Our study has several limitations, mainly derived from the data source. National reports might be designed and performed with different methodologies in each country. Population characteristics might also be quite different, especially between Europe and China. Specifically, in older adults the percentage of infected and dead in nursing homes and socio-sanitary centers is not published, therefore the real incidence and mortality of COVID-19 may be underestimated. Future studies are necessary to analyze the factors that, beyond age, make this population especially susceptible and vulnerable to having a serious infection with complications and a higher mortality rate.

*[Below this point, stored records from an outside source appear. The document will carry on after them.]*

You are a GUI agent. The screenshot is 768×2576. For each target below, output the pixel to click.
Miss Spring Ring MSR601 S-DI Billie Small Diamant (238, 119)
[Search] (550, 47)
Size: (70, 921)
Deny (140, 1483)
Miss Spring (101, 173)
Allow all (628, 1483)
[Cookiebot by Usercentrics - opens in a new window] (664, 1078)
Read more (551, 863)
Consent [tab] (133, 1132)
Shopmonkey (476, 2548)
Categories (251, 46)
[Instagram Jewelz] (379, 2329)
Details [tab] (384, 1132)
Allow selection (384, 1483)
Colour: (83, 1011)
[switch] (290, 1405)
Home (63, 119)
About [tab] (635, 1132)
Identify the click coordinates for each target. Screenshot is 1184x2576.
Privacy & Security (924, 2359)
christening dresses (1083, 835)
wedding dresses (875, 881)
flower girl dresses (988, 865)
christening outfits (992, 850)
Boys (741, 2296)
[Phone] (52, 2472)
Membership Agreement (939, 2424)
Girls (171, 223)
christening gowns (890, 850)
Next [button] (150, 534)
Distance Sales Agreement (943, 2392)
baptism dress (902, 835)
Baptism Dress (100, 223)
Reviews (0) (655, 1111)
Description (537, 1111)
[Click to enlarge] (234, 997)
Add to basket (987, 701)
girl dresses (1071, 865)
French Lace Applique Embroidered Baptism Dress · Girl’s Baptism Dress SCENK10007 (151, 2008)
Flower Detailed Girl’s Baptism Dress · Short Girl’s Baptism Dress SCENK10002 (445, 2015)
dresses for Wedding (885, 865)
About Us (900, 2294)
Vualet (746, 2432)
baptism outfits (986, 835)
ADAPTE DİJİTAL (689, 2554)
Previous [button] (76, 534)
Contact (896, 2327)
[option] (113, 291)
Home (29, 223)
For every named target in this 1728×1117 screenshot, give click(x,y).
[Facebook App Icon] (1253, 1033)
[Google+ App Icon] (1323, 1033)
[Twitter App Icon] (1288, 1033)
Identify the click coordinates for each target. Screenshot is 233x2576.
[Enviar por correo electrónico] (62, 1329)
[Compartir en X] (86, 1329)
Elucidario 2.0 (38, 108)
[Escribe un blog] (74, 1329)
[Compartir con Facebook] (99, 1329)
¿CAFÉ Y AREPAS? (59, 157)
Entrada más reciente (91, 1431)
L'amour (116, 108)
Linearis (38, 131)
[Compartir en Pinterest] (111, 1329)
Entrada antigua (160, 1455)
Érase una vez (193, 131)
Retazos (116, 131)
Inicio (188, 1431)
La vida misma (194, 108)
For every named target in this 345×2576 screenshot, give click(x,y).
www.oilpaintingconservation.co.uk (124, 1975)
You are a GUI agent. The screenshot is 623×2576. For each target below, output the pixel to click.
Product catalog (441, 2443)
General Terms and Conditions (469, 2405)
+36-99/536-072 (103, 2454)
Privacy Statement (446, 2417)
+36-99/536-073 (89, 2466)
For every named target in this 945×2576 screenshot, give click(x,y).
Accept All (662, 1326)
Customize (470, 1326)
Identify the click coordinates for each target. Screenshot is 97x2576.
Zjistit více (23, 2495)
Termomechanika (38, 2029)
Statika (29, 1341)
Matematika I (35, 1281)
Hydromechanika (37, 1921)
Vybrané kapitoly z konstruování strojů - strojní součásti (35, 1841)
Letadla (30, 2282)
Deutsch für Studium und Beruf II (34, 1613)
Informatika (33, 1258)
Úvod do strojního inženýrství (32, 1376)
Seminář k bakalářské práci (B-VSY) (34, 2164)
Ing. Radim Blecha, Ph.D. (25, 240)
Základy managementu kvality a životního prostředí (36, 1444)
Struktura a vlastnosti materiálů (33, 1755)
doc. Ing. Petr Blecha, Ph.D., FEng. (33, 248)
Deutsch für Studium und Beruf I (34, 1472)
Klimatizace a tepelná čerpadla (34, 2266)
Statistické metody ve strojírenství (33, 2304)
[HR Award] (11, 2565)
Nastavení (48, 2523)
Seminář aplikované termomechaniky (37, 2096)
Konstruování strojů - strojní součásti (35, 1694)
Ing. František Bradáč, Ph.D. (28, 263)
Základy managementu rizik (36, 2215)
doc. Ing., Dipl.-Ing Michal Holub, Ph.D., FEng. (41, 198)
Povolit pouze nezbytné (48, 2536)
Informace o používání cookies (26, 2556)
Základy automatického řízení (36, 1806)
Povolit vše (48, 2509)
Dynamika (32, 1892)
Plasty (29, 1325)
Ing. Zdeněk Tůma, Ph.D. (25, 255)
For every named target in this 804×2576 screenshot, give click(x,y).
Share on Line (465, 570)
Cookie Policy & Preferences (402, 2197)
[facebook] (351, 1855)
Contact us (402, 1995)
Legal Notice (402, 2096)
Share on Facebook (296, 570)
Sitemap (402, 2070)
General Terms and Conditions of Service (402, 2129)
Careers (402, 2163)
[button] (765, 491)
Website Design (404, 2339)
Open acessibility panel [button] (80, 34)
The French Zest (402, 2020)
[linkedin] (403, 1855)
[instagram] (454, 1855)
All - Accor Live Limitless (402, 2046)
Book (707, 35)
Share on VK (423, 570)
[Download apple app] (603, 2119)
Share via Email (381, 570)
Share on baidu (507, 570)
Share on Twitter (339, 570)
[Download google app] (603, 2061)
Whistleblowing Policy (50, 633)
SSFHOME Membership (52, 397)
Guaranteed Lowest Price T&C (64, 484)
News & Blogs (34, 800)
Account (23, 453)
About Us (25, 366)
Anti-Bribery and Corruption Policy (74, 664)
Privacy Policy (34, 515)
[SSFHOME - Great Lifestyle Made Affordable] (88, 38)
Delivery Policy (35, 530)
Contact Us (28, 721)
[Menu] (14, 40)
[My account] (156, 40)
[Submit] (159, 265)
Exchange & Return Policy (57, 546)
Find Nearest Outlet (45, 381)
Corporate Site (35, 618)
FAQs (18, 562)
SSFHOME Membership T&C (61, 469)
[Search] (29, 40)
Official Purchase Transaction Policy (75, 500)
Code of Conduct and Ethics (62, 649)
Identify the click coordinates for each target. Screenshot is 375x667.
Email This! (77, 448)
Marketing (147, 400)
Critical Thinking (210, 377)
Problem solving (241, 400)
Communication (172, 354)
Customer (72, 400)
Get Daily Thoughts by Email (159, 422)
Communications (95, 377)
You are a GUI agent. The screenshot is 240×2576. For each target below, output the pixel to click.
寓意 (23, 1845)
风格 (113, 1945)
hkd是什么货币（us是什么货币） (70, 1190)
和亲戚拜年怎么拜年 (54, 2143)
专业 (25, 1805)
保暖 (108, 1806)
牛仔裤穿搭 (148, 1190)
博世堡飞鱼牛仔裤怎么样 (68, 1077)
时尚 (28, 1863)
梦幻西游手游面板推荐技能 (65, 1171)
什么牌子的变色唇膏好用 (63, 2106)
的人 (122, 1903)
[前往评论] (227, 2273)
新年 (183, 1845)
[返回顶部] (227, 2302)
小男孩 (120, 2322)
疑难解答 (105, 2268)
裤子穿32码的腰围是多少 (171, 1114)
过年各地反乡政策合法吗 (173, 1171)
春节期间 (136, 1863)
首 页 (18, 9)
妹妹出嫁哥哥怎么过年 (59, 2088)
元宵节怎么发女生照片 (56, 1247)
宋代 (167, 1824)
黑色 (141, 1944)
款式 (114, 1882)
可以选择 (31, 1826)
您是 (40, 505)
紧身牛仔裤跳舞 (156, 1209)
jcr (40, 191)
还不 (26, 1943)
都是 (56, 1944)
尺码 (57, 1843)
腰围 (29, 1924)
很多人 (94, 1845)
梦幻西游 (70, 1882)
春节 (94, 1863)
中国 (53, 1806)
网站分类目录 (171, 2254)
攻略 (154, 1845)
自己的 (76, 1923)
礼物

Conclusions and Implications

The meta-analysis of currently available data suggest a determinant effect of age on mortality of COVID-19 patients with a relevant threshold on age >50 and especially >60. Nevertheless, more clinical and basic research is needed to elucidate the mechanism involved in the COVID-19 infection in older adults and to develop strategies to improve outcomes in these patients.